From VM Bottlenecks to Serverless Scalability: A Case Study in Web Scraping Architecture

In the world of data extraction, efficiency and reliability are everything. When you’re running a suite of scrapers—each with its own demands—you quickly realize that traditional infrastructure can become a major bottleneck. I recently faced this challenge firsthand with a project that involved running around 30 different scrapers for e-commerce sites like Amazon, Walmart, and eBay.

The Problem with a Single VM Link to heading

Initially, all of these scrapers ran on a single, powerful VM (an t3.2xlarge instance with 8 vCPUs and 32GB of memory). This setup seemed sufficient at first, but it quickly ran into two major issues.

First, resource contention. Running multiple memory-intensive bots on a single machine led to frequent crashes and out-of-memory errors. The VM simply couldn’t handle the load, especially when I needed to run multiple scrapers at once, several times a day.

Second, we were limited by the frequency of execution. We couldn’t scale our operations without a significant hardware upgrade, which would have meant more cost and more management overhead. I knew there had to be a more efficient way to handle this, one that didn’t require me to constantly manage a server.

My solution was to move to a serverless architecture that would allow me to run scrapers on-demand, without the hassle of managing VMs or worrying about resources.

The Serverless Solution: AWS Step Functions, Lambda, and Fargate Link to heading

I chose a combination of AWS Step Functions, Lambda, and ECS Fargate to build a robust and scalable solution.
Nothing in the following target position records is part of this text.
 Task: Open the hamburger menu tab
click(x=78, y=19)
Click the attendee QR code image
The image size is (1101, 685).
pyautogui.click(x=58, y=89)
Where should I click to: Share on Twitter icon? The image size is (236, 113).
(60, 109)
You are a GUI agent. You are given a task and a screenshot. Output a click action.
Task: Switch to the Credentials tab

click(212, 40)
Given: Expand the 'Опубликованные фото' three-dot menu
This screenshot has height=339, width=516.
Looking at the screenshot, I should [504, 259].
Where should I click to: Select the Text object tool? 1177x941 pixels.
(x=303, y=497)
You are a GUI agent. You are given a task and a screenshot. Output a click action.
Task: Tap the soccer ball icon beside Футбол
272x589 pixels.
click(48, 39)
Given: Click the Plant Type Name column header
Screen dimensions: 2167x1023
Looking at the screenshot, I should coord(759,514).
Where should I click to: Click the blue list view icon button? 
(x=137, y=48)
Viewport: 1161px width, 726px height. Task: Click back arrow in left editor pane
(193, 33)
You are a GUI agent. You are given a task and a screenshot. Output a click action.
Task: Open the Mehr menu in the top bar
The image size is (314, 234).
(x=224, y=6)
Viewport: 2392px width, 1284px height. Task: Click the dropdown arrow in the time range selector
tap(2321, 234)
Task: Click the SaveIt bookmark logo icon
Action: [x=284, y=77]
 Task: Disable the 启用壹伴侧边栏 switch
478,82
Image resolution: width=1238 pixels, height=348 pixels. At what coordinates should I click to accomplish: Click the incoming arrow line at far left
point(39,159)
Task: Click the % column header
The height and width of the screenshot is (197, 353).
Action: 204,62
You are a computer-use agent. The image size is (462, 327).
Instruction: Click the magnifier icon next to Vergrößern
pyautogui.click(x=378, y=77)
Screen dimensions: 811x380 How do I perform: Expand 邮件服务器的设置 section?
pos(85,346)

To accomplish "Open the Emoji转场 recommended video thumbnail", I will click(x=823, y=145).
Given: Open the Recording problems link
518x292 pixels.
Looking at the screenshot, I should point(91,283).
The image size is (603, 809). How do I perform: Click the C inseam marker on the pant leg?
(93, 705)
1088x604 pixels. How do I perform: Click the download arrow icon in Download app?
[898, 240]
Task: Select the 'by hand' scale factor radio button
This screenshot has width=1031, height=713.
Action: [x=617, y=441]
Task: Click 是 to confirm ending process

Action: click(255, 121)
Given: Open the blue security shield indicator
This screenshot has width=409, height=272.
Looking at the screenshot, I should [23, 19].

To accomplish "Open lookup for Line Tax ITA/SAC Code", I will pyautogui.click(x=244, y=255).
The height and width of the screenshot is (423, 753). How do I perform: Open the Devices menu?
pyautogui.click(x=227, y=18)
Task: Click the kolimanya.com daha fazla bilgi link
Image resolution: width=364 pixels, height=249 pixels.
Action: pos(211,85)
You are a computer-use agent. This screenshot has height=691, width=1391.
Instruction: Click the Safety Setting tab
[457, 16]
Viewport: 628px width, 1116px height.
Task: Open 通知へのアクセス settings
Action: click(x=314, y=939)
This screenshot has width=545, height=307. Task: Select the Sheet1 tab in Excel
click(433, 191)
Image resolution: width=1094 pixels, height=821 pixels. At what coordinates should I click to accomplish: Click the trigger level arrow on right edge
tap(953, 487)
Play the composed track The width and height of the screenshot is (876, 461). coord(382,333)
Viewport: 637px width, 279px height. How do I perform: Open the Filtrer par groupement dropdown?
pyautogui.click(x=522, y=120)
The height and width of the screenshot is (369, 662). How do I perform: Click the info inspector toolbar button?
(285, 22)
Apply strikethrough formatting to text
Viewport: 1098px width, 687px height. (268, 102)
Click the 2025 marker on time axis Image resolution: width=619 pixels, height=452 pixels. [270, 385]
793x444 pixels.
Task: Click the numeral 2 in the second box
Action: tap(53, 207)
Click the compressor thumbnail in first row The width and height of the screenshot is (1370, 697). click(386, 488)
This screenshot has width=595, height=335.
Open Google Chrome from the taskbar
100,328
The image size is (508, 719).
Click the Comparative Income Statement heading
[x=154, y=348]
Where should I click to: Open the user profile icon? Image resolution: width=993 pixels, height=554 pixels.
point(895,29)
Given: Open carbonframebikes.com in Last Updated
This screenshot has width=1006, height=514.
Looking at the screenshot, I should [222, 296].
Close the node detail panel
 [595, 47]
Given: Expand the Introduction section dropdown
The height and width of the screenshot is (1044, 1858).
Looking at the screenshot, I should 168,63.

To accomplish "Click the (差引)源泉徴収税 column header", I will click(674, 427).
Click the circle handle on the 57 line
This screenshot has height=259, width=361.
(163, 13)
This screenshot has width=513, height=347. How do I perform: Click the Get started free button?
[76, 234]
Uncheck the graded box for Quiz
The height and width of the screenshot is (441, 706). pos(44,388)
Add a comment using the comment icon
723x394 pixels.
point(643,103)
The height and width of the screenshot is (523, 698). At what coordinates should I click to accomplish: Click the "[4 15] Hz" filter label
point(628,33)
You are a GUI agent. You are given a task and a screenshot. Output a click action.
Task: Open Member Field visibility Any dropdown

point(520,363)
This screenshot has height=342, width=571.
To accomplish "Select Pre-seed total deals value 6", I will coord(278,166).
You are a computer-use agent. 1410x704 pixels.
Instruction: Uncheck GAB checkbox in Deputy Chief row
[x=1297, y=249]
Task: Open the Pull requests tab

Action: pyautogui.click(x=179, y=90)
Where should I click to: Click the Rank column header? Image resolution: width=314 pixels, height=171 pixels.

Lambda was perfect for our HTTP-based scrapers. We packaged each one in a containerized image and deployed it to Lambda. This allowed us to run them quickly and on-demand.
ECS Fargate was reserved for more demanding tasks. These were the browser-based bots that used tools like Selenium, which are memory-intensive and often take longer than Lambda’s 15-minute timeout limit. Fargate provided a managed, serverless compute environment for these tasks.
Step Functions became the heart of the system. I used it to orchestrate the entire process, manage parallel executions, and increase concurrency across all our scraping workflows.

A Look at the Workflows Link to heading

To better illustrate this, let’s break down two of the primary workflows we created.

Step Functions-Lambda Workflow Link to heading

Target

For one of our key projects, we needed to scrape offers for a large list of Amazon ASINs (Amazon Standard Identification Numbers). Here’s how the workflow was designed:

Main Lambda Function: A primary Lambda function first fetched all the ASINs from an Aurora DB. It then divided them into manageable chunks to be processed in parallel.
Map Workflow State: I used a Map Workflow State to invoke a separate Lambda function for each chunk. This allowed us to run many instances simultaneously. Each Lambda instance was responsible for scraping its assigned chunk of ASINs.
Data Handling: Once a Lambda finished, it would dump the scraped data into a raw table in the Aurora DB and return its execution statistics.
Closing Lambda Function: After all the parallel Lambda executions were complete, a final Lambda function was triggered. Its job was to collect all the execution stats, compile them into a summary, and store them in the database for analysis.

This model was repeated for many other sites that relied on straightforward HTTP scraping.

Step Functions-ECS Fargate Workflow Link to heading

Target

For the more resource-intensive, browser-based scraping, we used a similar approach but replaced Lambda with ECS Fargate tasks.

Main Lambda Function: Just like before, a Lambda function fetched the data from the DB and broke it into chunks.
Map Workflow State: This time, a Map Workflow State was used to launch an ECS Fargate task for each chunk.
Data Handling: Once a Fargate container finished, it wrote its data directly to a raw table in the Aurora DB. Since tasks running on Fargate can’t return a payload to Step Functions, we wrote the execution stats to an Amazon S3 bucket.
Closing Lambda Function: The final Lambda function collected all the execution stats from the S3 bucket, compiled them, stored them in the database, and then cleaned up the S3 bucket by removing the temporary files.

Key Learnings and Constraints Link to heading

While the architecture was highly successful, there were a few key limitations we had to work around:

Lambda Timeouts: We had to carefully set the chunk size to ensure our Lambda functions would complete their work before hitting the 15-minute timeout limit. We also implemented appropriate timeouts for each HTTP request to prevent the entire function from failing on a single slow response.
Concurrency Limits: Although a single Step Function can theoretically execute up to 1000 tasks at once, our tests showed a practical limit of around 40-45 parallel Lambda executions per single workflow.

Conclusion Link to heading

By migrating our scraping operations to a serverless architecture, we were able to achieve significant improvements. Our costs were reduced to a third of what we were paying for a dedicated VM, largely due to the pay-per-use model and the AWS Lambda free tier.

Most importantly, we gained true scalability and reliability. We can now run our scrapers on-demand without worrying about resource contention or manual management, freeing us up to focus on the data, not the infrastructure. This approach demonstrates a powerful way to leverage serverless services for common backend challenges.